During the spring, Whitworth’s department took several calls from people concerned about bee swarms around or near their house. Such swarms usually indicate growing, healthy bee populations, he said.

“We’ve been really fortunate in Kansas,” he said.

Beeville

Gardens like the Havensville Bee Park are vital to maintaining healthy bee populations.

Summertime vegetable and flower gardens can’t support bees on their own, which is why Bernritter, a student in Onaga USD 322 and a member of Boy Scout Troop 64, planted flowers that bloom throughout the year. He chose the plants based on their ability to attract pollinators, but gave preference to plants native to northeast Kansas and those with colorful blooms, like rose of Sharon and lavender.

No bees were seen visiting the park on a recent evening, likely because they had pollinated earlier in the day, but the flowers were clearly popular with butterflies. Dozens of pollinators, including humming birds, will enjoy the habitat, Bernritter said, but he chose bees as the focus because of his own passion for the colonizers. He maintains three hives of his own.

“They work together,” he said. “They’re their own society.”

When finished, the park will feature trees on each corner, vine-covered trellises, benches and a bird bath. In the center, an awning-covered informational board will provide details about bees and other pollinators. A Facebook page dedicated to the park will also be a source of information.

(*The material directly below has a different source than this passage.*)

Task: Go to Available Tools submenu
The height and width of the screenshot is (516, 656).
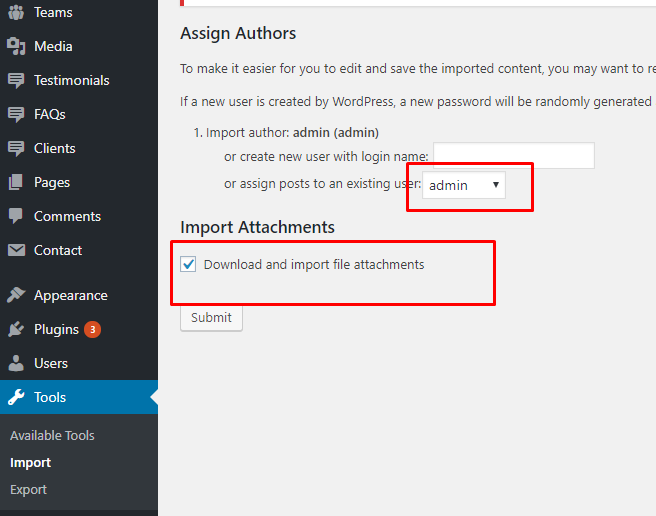Action: pyautogui.click(x=52, y=435)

After Bernritter graduates high school, he said the city of Havensville has agreed to maintain the park and he hopes future generations will learn from his work.

“It’s really about educating the community about these little insects and how important they are to humans,” he said.

Bernritter’s mother, Suzanne, said the community has rallied around the project. He raised about $3,000 to fund the park and to the “Be a Bee Buddy” campaign. Dozens of volunteers are helping construct the park, which is about half the size of a tennis court. Havensville has a population of about 130.

“The project is about Kyler leading others,” she said.

The efforts have garnished him the name “Bee Boy,” his mother said. He shrugged off the title saying, “I like bees, so I guess that’s fine.”